> _Task statement_
Copy the listing below in full, exactly as given.
=== Begin Enclosure ===
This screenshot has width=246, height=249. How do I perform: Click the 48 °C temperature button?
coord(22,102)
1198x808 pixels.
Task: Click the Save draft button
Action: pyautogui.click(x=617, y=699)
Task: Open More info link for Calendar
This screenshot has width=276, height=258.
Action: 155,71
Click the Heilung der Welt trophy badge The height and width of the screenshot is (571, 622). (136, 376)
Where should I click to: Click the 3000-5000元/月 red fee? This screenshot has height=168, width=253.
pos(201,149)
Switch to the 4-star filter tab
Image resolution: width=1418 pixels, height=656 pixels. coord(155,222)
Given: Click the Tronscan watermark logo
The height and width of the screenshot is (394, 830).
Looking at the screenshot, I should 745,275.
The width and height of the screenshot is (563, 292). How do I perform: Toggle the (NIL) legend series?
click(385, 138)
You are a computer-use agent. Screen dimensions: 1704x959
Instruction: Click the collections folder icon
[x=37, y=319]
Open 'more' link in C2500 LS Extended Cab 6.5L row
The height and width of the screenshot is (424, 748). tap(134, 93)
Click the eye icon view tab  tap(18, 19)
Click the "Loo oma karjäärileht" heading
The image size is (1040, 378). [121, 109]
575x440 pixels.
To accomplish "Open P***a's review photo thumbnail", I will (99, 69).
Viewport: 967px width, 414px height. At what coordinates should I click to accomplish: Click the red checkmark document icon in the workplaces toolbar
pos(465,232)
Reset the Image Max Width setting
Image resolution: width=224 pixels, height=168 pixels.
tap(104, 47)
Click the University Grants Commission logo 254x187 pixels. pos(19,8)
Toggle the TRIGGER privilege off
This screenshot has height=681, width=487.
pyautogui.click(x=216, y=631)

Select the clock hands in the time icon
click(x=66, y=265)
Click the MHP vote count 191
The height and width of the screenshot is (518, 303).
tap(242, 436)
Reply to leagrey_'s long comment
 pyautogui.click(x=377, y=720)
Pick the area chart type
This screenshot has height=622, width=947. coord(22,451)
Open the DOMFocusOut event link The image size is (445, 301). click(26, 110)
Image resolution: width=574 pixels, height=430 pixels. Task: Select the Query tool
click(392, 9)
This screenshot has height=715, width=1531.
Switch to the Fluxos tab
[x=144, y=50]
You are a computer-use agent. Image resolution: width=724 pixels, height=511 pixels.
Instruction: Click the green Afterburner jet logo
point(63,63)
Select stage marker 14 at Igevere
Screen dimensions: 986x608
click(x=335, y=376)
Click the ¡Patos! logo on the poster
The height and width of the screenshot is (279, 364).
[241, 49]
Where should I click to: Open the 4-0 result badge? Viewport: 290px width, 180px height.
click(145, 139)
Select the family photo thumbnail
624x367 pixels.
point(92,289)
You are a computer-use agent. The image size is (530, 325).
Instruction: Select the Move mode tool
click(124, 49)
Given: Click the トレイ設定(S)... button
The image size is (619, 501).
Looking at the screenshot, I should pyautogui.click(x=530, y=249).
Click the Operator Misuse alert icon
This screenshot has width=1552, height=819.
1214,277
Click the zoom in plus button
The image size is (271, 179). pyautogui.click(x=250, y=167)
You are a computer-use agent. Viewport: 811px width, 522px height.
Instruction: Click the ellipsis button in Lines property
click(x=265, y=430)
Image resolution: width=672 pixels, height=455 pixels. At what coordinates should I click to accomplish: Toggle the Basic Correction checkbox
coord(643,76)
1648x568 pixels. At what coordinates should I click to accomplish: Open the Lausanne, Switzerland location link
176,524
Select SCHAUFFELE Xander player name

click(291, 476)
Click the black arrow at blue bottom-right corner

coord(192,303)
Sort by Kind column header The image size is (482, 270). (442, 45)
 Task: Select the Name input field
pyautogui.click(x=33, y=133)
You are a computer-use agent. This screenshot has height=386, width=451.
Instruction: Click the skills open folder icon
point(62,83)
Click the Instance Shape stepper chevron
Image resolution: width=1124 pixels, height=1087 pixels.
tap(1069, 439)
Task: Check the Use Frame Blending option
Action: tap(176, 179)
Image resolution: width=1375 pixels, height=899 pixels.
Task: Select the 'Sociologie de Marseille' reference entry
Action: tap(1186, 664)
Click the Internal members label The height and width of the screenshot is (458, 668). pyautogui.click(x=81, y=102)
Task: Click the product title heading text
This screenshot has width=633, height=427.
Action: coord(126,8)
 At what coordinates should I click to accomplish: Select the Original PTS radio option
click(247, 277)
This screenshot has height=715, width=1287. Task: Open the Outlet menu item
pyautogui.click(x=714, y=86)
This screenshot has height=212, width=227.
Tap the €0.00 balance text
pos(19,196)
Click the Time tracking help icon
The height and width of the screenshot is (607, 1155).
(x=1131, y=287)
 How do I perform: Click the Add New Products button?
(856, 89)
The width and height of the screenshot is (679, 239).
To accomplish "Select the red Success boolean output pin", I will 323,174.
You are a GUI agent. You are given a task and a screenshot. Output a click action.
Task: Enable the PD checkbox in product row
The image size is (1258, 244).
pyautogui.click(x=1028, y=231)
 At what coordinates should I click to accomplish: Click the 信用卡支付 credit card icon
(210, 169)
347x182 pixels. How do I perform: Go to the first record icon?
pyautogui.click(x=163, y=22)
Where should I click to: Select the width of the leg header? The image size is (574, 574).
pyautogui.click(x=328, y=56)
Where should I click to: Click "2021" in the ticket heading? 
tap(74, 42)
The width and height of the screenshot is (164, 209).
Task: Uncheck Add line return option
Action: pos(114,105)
=== End Enclosure ===
> _Answer space_
This screenshot has width=246, height=249. How do I perform: Click the 48 °C temperature button?
coord(22,102)
1198x808 pixels.
Task: Click the Save draft button
Action: pyautogui.click(x=617, y=699)
Task: Open More info link for Calendar
This screenshot has width=276, height=258.
Action: 155,71
Click the Heilung der Welt trophy badge The height and width of the screenshot is (571, 622). (136, 376)
Where should I click to: Click the 3000-5000元/月 red fee? This screenshot has height=168, width=253.
pos(201,149)
Switch to the 4-star filter tab
Image resolution: width=1418 pixels, height=656 pixels. coord(155,222)
Given: Click the Tronscan watermark logo
The height and width of the screenshot is (394, 830).
Looking at the screenshot, I should 745,275.
The width and height of the screenshot is (563, 292). How do I perform: Toggle the (NIL) legend series?
click(385, 138)
You are a computer-use agent. Screen dimensions: 1704x959
Instruction: Click the collections folder icon
[x=37, y=319]
Open 'more' link in C2500 LS Extended Cab 6.5L row
The height and width of the screenshot is (424, 748). tap(134, 93)
Click the eye icon view tab  tap(18, 19)
Click the "Loo oma karjäärileht" heading
The image size is (1040, 378). [121, 109]
575x440 pixels.
To accomplish "Open P***a's review photo thumbnail", I will (99, 69).
Viewport: 967px width, 414px height. At what coordinates should I click to accomplish: Click the red checkmark document icon in the workplaces toolbar
pos(465,232)
Reset the Image Max Width setting
Image resolution: width=224 pixels, height=168 pixels.
tap(104, 47)
Click the University Grants Commission logo 254x187 pixels. pos(19,8)
Toggle the TRIGGER privilege off
This screenshot has height=681, width=487.
pyautogui.click(x=216, y=631)

Select the clock hands in the time icon
click(x=66, y=265)
Click the MHP vote count 191
The height and width of the screenshot is (518, 303).
tap(242, 436)
Reply to leagrey_'s long comment
 pyautogui.click(x=377, y=720)
Pick the area chart type
This screenshot has height=622, width=947. coord(22,451)
Open the DOMFocusOut event link The image size is (445, 301). click(26, 110)
Image resolution: width=574 pixels, height=430 pixels. Task: Select the Query tool
click(392, 9)
This screenshot has height=715, width=1531.
Switch to the Fluxos tab
[x=144, y=50]
You are a computer-use agent. Image resolution: width=724 pixels, height=511 pixels.
Instruction: Click the green Afterburner jet logo
point(63,63)
Select stage marker 14 at Igevere
Screen dimensions: 986x608
click(x=335, y=376)
Click the ¡Patos! logo on the poster
The height and width of the screenshot is (279, 364).
[241, 49]
Where should I click to: Open the 4-0 result badge? Viewport: 290px width, 180px height.
click(145, 139)
Select the family photo thumbnail
624x367 pixels.
point(92,289)
You are a computer-use agent. The image size is (530, 325).
Instruction: Select the Move mode tool
click(124, 49)
Given: Click the トレイ設定(S)... button
The image size is (619, 501).
Looking at the screenshot, I should pyautogui.click(x=530, y=249).
Click the Operator Misuse alert icon
This screenshot has width=1552, height=819.
1214,277
Click the zoom in plus button
The image size is (271, 179). pyautogui.click(x=250, y=167)
You are a computer-use agent. Viewport: 811px width, 522px height.
Instruction: Click the ellipsis button in Lines property
click(x=265, y=430)
Image resolution: width=672 pixels, height=455 pixels. At what coordinates should I click to accomplish: Toggle the Basic Correction checkbox
coord(643,76)
1648x568 pixels. At what coordinates should I click to accomplish: Open the Lausanne, Switzerland location link
176,524
Select SCHAUFFELE Xander player name

click(291, 476)
Click the black arrow at blue bottom-right corner

coord(192,303)
Sort by Kind column header The image size is (482, 270). (442, 45)
 Task: Select the Name input field
pyautogui.click(x=33, y=133)
You are a computer-use agent. This screenshot has height=386, width=451.
Instruction: Click the skills open folder icon
point(62,83)
Click the Instance Shape stepper chevron
Image resolution: width=1124 pixels, height=1087 pixels.
tap(1069, 439)
Task: Check the Use Frame Blending option
Action: tap(176, 179)
Image resolution: width=1375 pixels, height=899 pixels.
Task: Select the 'Sociologie de Marseille' reference entry
Action: tap(1186, 664)
Click the Internal members label The height and width of the screenshot is (458, 668). pyautogui.click(x=81, y=102)
Task: Click the product title heading text
This screenshot has width=633, height=427.
Action: coord(126,8)
 At what coordinates should I click to accomplish: Select the Original PTS radio option
click(247, 277)
This screenshot has height=715, width=1287. Task: Open the Outlet menu item
pyautogui.click(x=714, y=86)
This screenshot has height=212, width=227.
Tap the €0.00 balance text
pos(19,196)
Click the Time tracking help icon
The height and width of the screenshot is (607, 1155).
(x=1131, y=287)
 How do I perform: Click the Add New Products button?
(856, 89)
The width and height of the screenshot is (679, 239).
To accomplish "Select the red Success boolean output pin", I will 323,174.
You are a GUI agent. You are given a task and a screenshot. Output a click action.
Task: Enable the PD checkbox in product row
The image size is (1258, 244).
pyautogui.click(x=1028, y=231)
 At what coordinates should I click to accomplish: Click the 信用卡支付 credit card icon
(210, 169)
347x182 pixels. How do I perform: Go to the first record icon?
pyautogui.click(x=163, y=22)
Where should I click to: Select the width of the leg header? The image size is (574, 574).
pyautogui.click(x=328, y=56)
Where should I click to: Click "2021" in the ticket heading? 
tap(74, 42)
The width and height of the screenshot is (164, 209).
Task: Uncheck Add line return option
Action: pos(114,105)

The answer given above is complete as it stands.